2022年9月16日(金) 14:30 〜 15:30 第4会場 (RoomA)

座長:田平 隆行(鹿児島大学)

[ON-1-2] 口述発表:地域 1ナラティブスロープにて経過を描き目標を見直した事例

竹内 元輝1伊藤 正敏2成川 峰子3山本 泰雄4 (1志摩地域医療福祉センター 医療技術部リハビリテーション室,2三重北医療センター菰野厚生病院リハビリテーション科,3伊勢慶友病院 リハビリテーション科,4鈴鹿医療科学大学リハビリテーション学科)

【はじめに】
近年,目標設定への関心は高まっている.しかし,支援者と対象者とが協働的に目標を決定したとしても,認識している目標が一致しないことが報告されており,目標の背景にある対象者の心境も丁寧に把握し,支援目標を設定する必要がある.そこで筆者らは,前回の本学会で,ナラティブスロープを用い,目標が達成したとしても生活上の出来事が良い事柄に至らなかった事例を報告した.今回は,その後,改めて目標を検討し支援の見直しを検討した結果,良い事柄に向け上昇したため考察を加えて報告する.なお,本症例に対し,発表の趣旨及び目的について説明し同意を得た.
【事例紹介】
80歳代女性,要支援2,独居,主介護者は次男の嫁.診断名はうつ病,自律神経失調症.40歳代から婦人会や民生委員,食生活改善推進委員に所属し,婦人会は会長まで務めた.家族の病気,死別をきっかけにうつ病,自律神経失調症となり,活動量の向上を目的に訪問作業療法が開始となる.
【方法】
ナラティブスロープ作成:面接にて,過去から現在に至る生活上の良い事柄,悪い事柄,各事柄に対象者がどのような想い,感情で向き合ったのかを聴取し前回作成した開始後6ヵ月経過までのナラティブスロープのグラフに加筆した.その上で,6ヵ月と9ヵ月時点での結果を比較した.なおナラティブスロープの横軸は時間経過,縦軸は高いほど人生の良い状態を示す.
【経過】
初期評価:FIM115点,FAI8点.興味関心チェックシートを用い,目標を散歩習慣化,調理・畑仕事再開,老人会参加と設定.作業療法プログラムは機能訓練,実生活場面でのIADL訓練を実施した.
再評価(6ヵ月後):FIM121点,FAI24点.当初の目標は達成.この時点でナラティブスロープを作成し,人生における状態の推移を確認した.目標は達成されたがナラティブスロープは低迷を示した.
○ ○ ○
課題内容 –
ナラティブスロープの事例報告を引き取り、最後の一文の後に続く部分を書きなさい。 この後に掲げる資料は、ナラティブスロープの事例報告とは関係がありません。
○ ○ ○
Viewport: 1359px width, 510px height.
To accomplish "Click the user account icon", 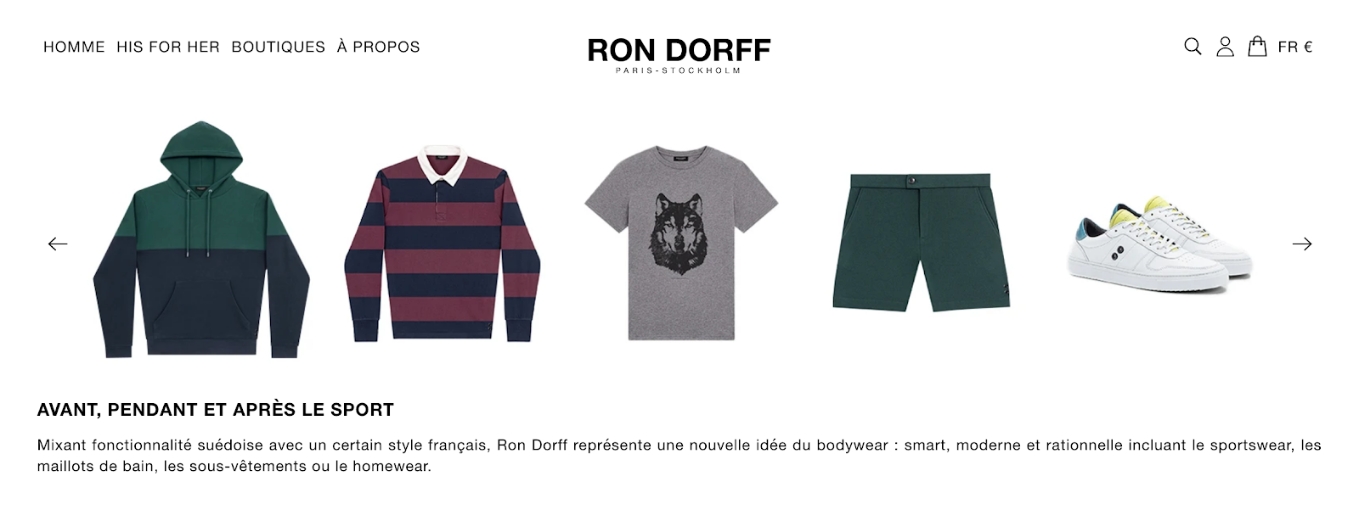I will click(1225, 47).
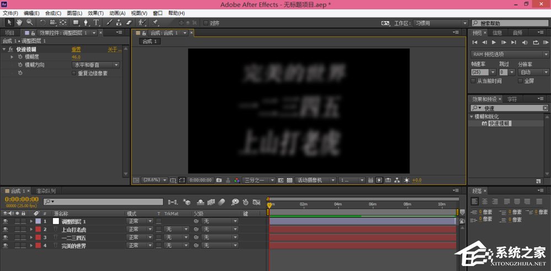
Task: Select the Hand tool in toolbar
Action: (x=19, y=23)
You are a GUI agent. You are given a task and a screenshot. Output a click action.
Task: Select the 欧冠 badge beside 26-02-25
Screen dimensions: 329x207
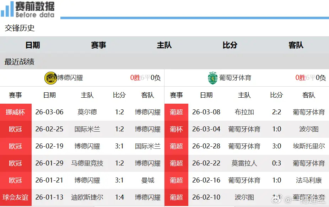(x=16, y=129)
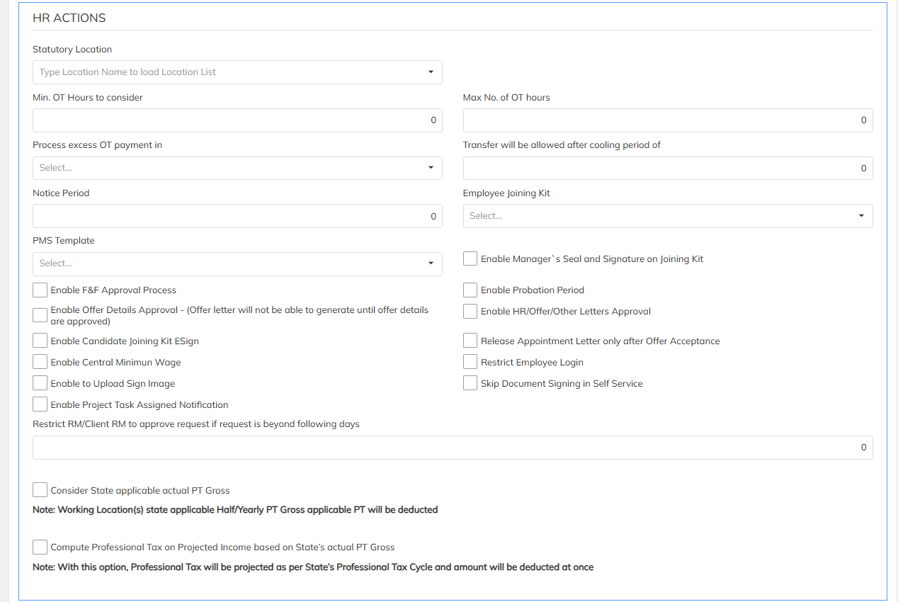
Task: Check Skip Document Signing in Self Service
Action: point(470,384)
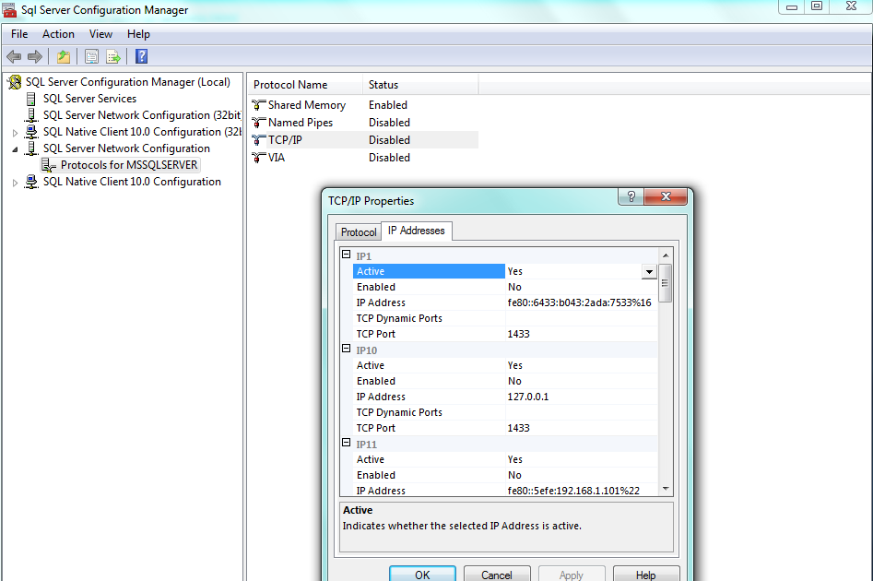Click the blue Help question mark toolbar icon
873x581 pixels.
click(x=141, y=57)
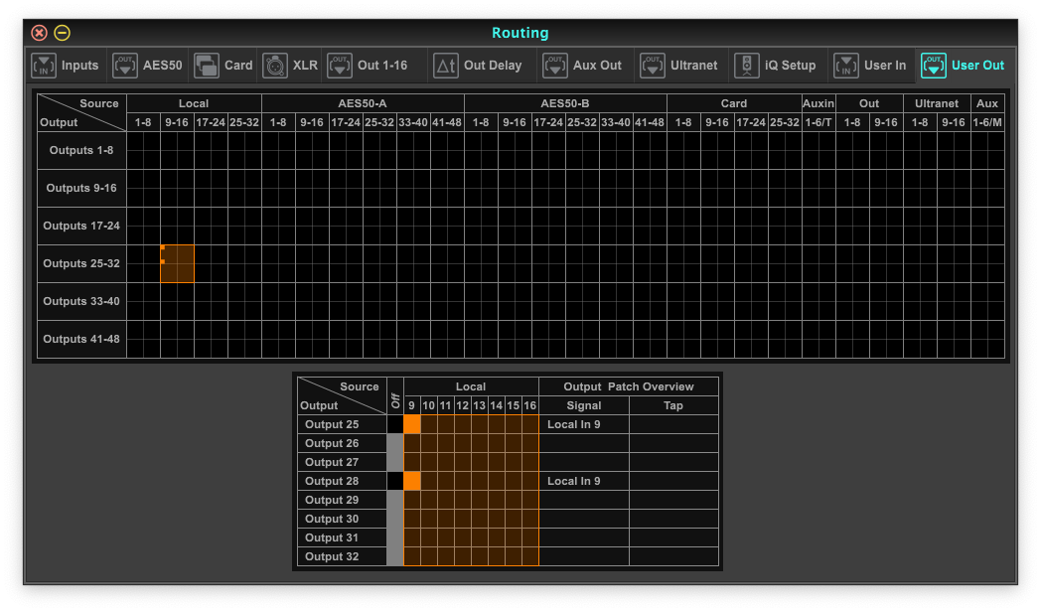Click the Inputs tab icon
1041x612 pixels.
(x=44, y=66)
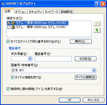
Task: Click the GAONET connection icon in the title bar
Action: [x=3, y=4]
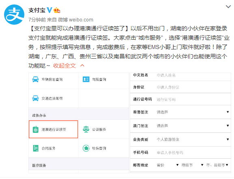Open the 地级市 city dropdown
Screen dimensions: 234x179
click(192, 165)
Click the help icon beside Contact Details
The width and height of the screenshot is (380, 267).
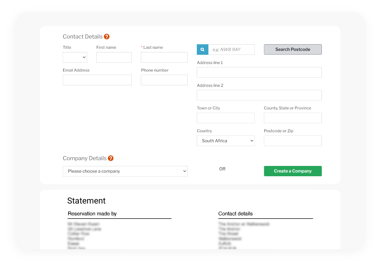tap(107, 37)
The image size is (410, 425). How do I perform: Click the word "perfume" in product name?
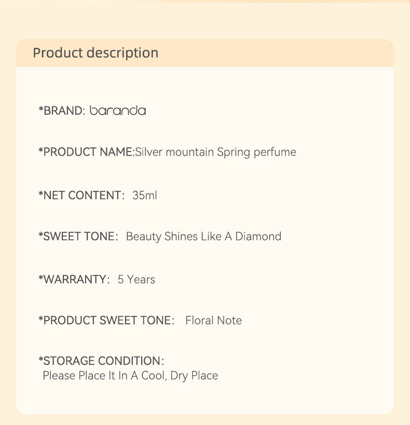tap(275, 152)

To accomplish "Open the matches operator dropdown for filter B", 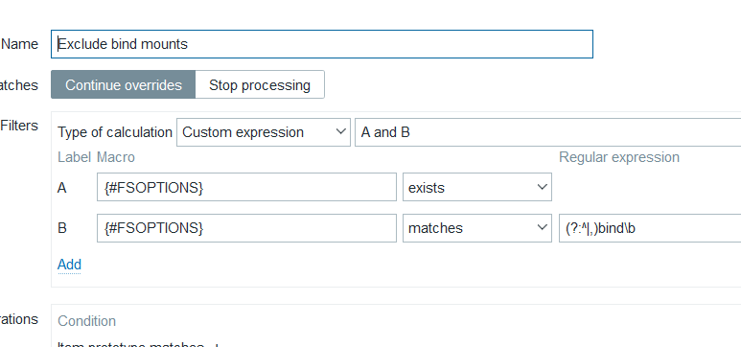I will tap(476, 228).
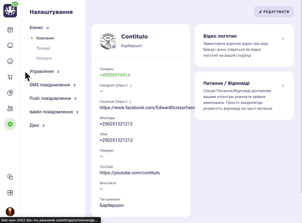The height and width of the screenshot is (223, 302).
Task: Click the green phone number link
Action: (x=115, y=75)
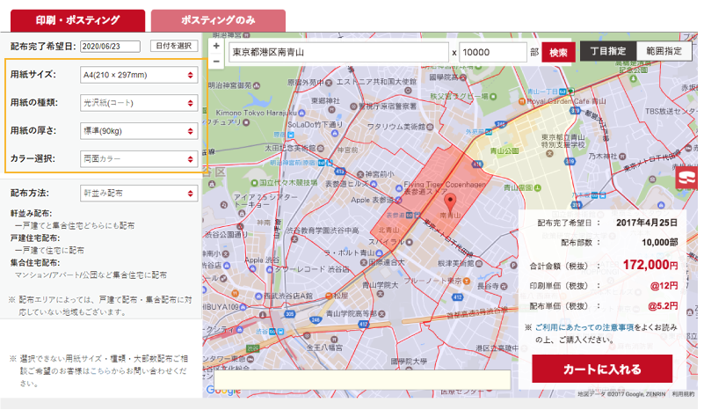
Task: Open the 用紙サイズ dropdown
Action: pyautogui.click(x=138, y=76)

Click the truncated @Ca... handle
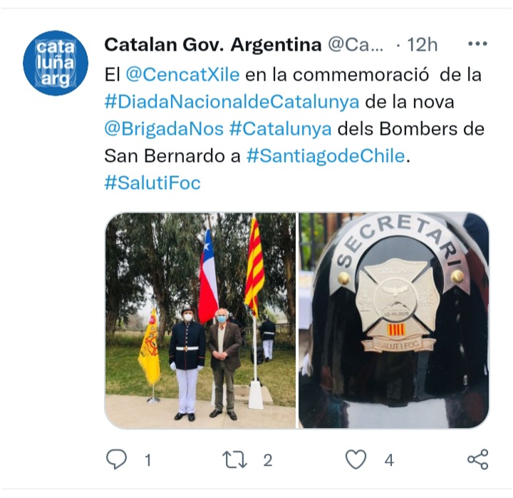356,44
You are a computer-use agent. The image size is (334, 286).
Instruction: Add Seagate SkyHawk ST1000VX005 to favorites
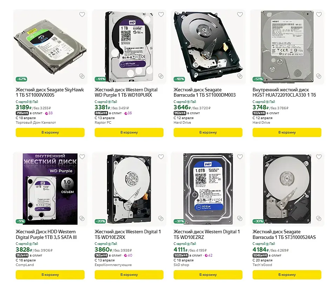pyautogui.click(x=82, y=15)
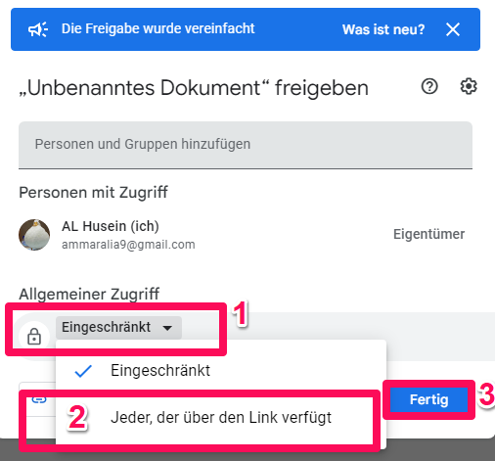Image resolution: width=495 pixels, height=461 pixels.
Task: Click AL Husein's profile avatar
Action: 34,235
○ ○ ○
解答例 –
支援再検討(6〜9ヵ月後):改めて目標の背景にある心境を洞察し支援を見直した.新たな目標として,散歩習慣化から畑の野菜を友人に配る,調理・畑仕事再開から食生活改善推進委員で用いたレシピ本を参考にした健康的な調理再開,老人会参加から老人会での名簿管理・お茶出しに見直し,レシピ本を用いた調理訓練,家族や関連職種・老人会担当者との目標共有・連絡調整を実施した.
【結果】
FIM121点,FAI27点.見直した新たな目標は達成され,6ヵ月時と比較し9ヵ月時のナラティブスロープの縦軸は良い事柄に向けて上昇を示した.また,6か月時点では活動の波及効果は得られなかったが,9か月時点では友人とグランドゴルフに出かけたり,お花つくりに取り組まれる様子が確認できた.心身機能面でも6か月時点では変化はないとのことであったが,9か月時点では「体力がついた気がする」「気分が良い日が増えた」と発言が得られた.
【考察】
6ヵ月の時点では目標は達成したものの,ナラティブスロープは開始時と変化なく低迷を示した.これは対象者の心境を支援者が十分に把握できず,目標の解釈に齟齬が生じていた可能性があると考え,目標の背景にある心境を洞察し支援を見直した.9ヵ月後には,心身機能向上及び活動の波及効果が得られ,ナラティブスロープの縦軸は上昇を示した.ナララティブスロープを用い,目標の背景にある心境を丁寧に捉え,支援者と対象者との間にある齟齬を減らすことができたことが人生の良い事柄に向けて作用したと考えられる.